A comunicação não violenta (CNV) é uma prática desenvolvida pelo psicólogo estadunidense Marshall Bertram Rosenberg para que as pessoas se relacionem de forma clara e satisfatória. De acordo com psicóloga Lúcia Nabão, a técnica também pode ser utilizada pelos professores na relação com os alunos.
“A CNV abandona o universo do certo e errado, bom e ruim, concordo e discordo, para praticar a empatia e tentar entender o universo de cada pessoa”, resume.
Entre seus princípios está a premissa que todos os seres humanos possuem as mesmas necessidades, como ser amado, respeitado, ter segurança, proteção e apoio. “Entretanto, as pessoas não conseguem expressar isso com clareza, manifestando-se de uma forma violenta”, explica. “Mudar a linguagem, contudo, pode reverter a situação e promover uma conexão profunda”, destaca.
Segundo a CNV, o professor investigaria internamente qual a sua necessidade e a do estudante antes de começar um diálogo. “Entendo o que estou precisando atender, suprir. Isso exige uma escuta para compreensão, que é diferente da escuta para dar uma resposta”, ensina. “Investigo também os sentimentos daquele aluno, o momento de vida que está passando e suas carências antes de agir”, pondera.
Sem julgamento
Outro princípio da CNV é nunca dar um diagnóstico sobre um estudante – você é isso ou aquilo – ou julgar o outro. Da mesma forma, não se deve aceitar como verdade o diagnóstico, xingamento, julgamento ou rótulo dado pelo outro. “Ou seja, não levar para o pessoal”, sintetiza a psicóloga.
“Por exemplo, o aluno diz que professor é idiota. O profissional não deve se conectar com isso, mas pensar ‘quais necessidades dele não estão sendo atendidas para ele se expressar assim?’. Ao fazer isso, o educador sai da lógica do ataque e contra-ataque e desconstrói uma relação que poderia ser violenta”, recomenda.
“Em outras palavras, a violência é barrada quando o adulto vai além do rótulo, do xingamento, e escuta o que está por trás disso. Às vezes, pode ser um pedido de ajuda”, sugere. “Isso, claro, não quer dizer que o docente concorde com a atitude do estudante”, lembra.
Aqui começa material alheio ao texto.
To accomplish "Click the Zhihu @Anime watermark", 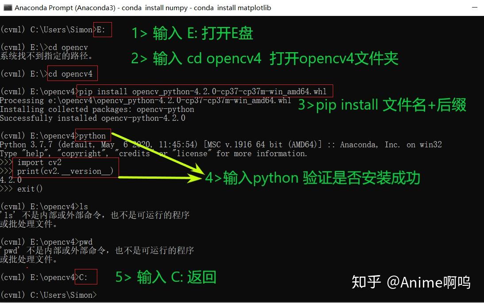I will (x=411, y=282).
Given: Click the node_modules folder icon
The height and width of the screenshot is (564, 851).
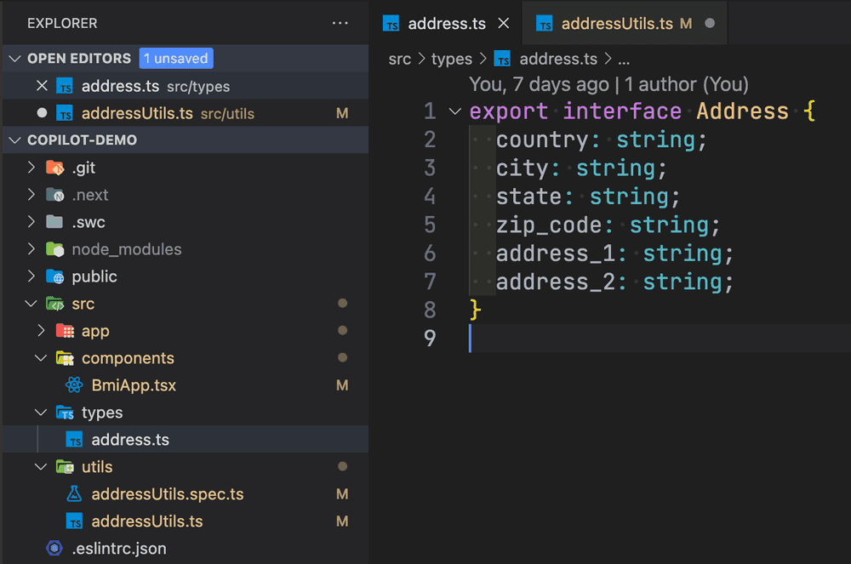Looking at the screenshot, I should click(55, 249).
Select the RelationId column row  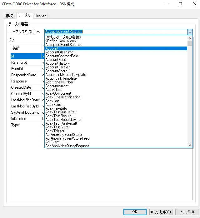tap(19, 62)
“Se o aluno diz algo que pode ser considerado violento e o professor responde, onde isso vai parar? Muitas guerras nascem assim”, reflete.
Mudança de cultura
Trabalhar com a CNV também exige entender que todos estão na mesma ordem de importância: professor, diretor, funcionários e corpo discente. A hierarquia deixa de ser vertical. “É preciso disponibilidade para ouvir a todos e desconstruir o lugar de poder que você tem sobre o estudante. Abandonar a cultura que diz que o aluno só está lá para obedecer”, orienta.
Ainda é indicado inverter uma lógica de que o adulto sabe o que é melhor para todos. “Se age assim, ele deixa de ouvir a criança ou o jovem. Para Marshall, isso não produzia bons relacionamentos”, justifica Nabão. “Quando eu parto do princípio que eu não sei qual a resposta para resolver uma situação que se coloca, tenho curiosidade e vontade de compreender o outro. Estou aberto”, ilustra.
Também não vale usar a CNV para manipular o aluno para que ele cumpra o que o professor deseja. “Por exemplo, falar de um jeito delicado para, no fundo, querer que realize a minha vontade”, alerta.
Marshall ainda desencorajava a lógica de punição e recompensa. “É necessário abandonar a ideia de que isso educa. Para relativizar essa discussão, basta olhar para o encarceramento em massa: o indivíduo está sendo punido por crimes, mas ele não sai melhor do que entrou. Outro problema é que a punição pode vir com uma carga de humilhação”, explica.
Segundo a psicóloga, isso não significa que a CNV é permissiva em relação às regras. “A partir da escuta, eu crio acordo, combinados, que não são impostos, mas construídos em conjunto e que atenderão às necessidades de todos. Isso faz com que os alunos queiram colaborar”, diferencia.
“A CNV parte do princípio que todos os seres gostam de contribuir com o outro. Afinal, a sobrevivência do ser humano no planeta se deu por agrupamento”, conta. “Mas, quando muitas necessidades deixam de ser atendidas e não há respeito, autonomia, poder de escolha e justiça, o estudante não vai desejar contribuir”, explica.
A psicóloga, contudo, reconhece que o trabalho com a CNV é mais árduo para adultos. “Exige descontruir hábitos de linguagem e de julgamento, que já estão enraizados, em prol da compreensão empática”, informa. “Porém, com o exercício diário, é possível garantir um processo educativo em que o ser humano é olhado por inteiro, e onde se ensina pelo exemplo”, finaliza.